The Nintendo Switch version of Bayonetta 2 sold 9,532 copies within its first week on sale in Japan, which placed it at number 14 on the all format sales chart. By March 2018, Nintendo confirmed the Switch version had sold 400,000 copies during its first nine weeks, compared to the 300,000 copies the Wii U version sold during the same period. By December 31, 2021, the Switch version of the game had sold 1.04 million copies worldwide.
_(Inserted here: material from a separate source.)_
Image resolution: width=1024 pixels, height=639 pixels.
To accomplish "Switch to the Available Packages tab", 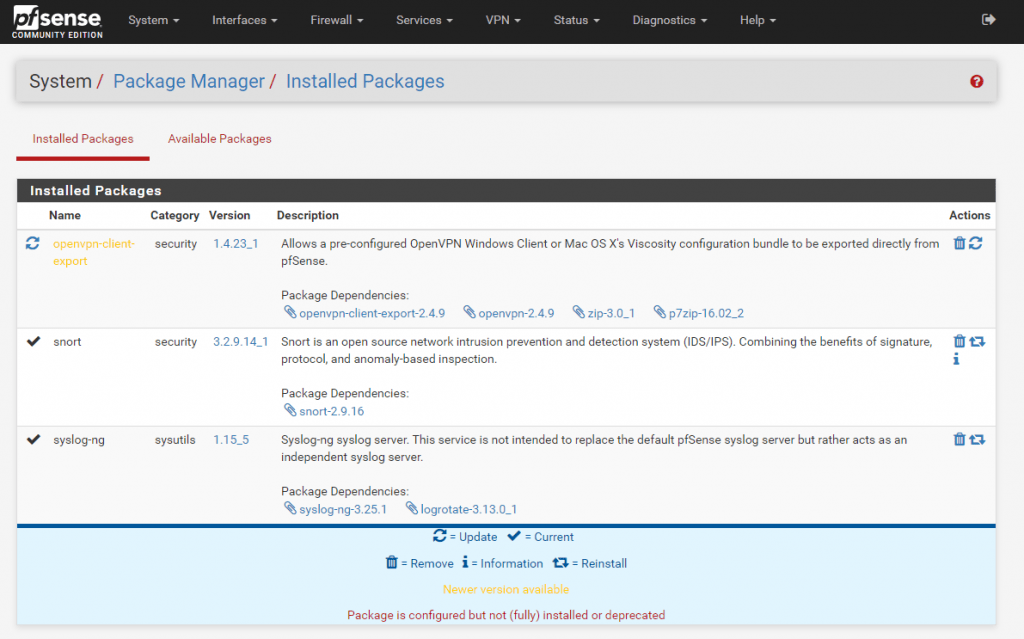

As of December 31, 2022, the Switch version sold 1.23 million copies.

===Awards===

List of pre-release awards and nominations
Year: Awards; Category; Result; Ref.
2014: Destructoid's Best of E3 2014; Best Action/Adventure; Nominated
Best Nintendo Exclusive: Nominated
IGN's Best of E3 2014: Best Action Game; Nominated
Best Wii U Game: Nominated
Joystiq: E3 Selection; Won

List of post-release awards and nominations
Year: Awards; Category; Result; Ref.
2014: Destructoid's Best of 2014; Best Overall Game; Won
Edge's Edge Awards 2014: Top Game of 2014; Won
The Game Awards 2014: Game of the Year; Nominated
Best Action/Adventure: Nominated
GameSpot's Game of the Year: Overall Game of the Year; Nominated
Wii U Game of the Year: Nominated
GameTrailers's Best of 2014: Best Action/Adventure; Won
Best Wii U Exclusive: Won
Giant Bomb's 2014 Game of the Year Awards: Best Game; Nominated
Nintendo Life's Reader Awards 2014: Overall Game of the Year; Nominated
Wii U Retail Game of the Year: Nominated
Nintendo Life's Staff Awards 2014: Overall Game of the Year; Nominated
Wii U Retail Game of the Year: Nominated
National Academy of Video Game Trade Reviewers (NAVGTR) awards: Original Light Mix Score, Franchise; Won
Game, Franchise Action: Nominated
Costume Design: Nominated
Control Precision: Nominated
Control Design, 3D: Nominated
Character Design: Won
Animation, Technical: Nominated
2015: AbleGamers Foundation's Most Accessible Games of 2014; Most Accessible Games; Won
IGN's Best of 2014: Best Action Game; Won
Best Action Game - People's Choice: Won
Best Overall Game: Nominated
Best Wii U Game: Nominated

==Other media==
Bayonetta appears as a playable fighter via downloadable content in the 2014 crossover fighting games Super Smash Bros. for Nintendo 3DS and Wii U, after being one of the most requested characters to be in the game in an official ballot. She fights using various methods including combos, Witch Time, and Bullet Arts abilities from her first two games, and has alternate costumes based on her designs in both Bayonetta and Bayonetta 2. She was revealed on December 15, 2015, during the Super Smash Bros. Final Video Presentation as the winner of the ballot, being claimed to be the number one most requested character worldwide, that could be added at that time (Sora from Kingdom Hearts was revealed as the true winner 6 years later). She was made available alongside a stage based on the Umbra Clock Tower from the original Bayonetta on February 3, 2016. All of the aforementioned Bayonetta franchise content returned in the Nintendo Switch sequel Super Smash Bros. Ultimate in 2018.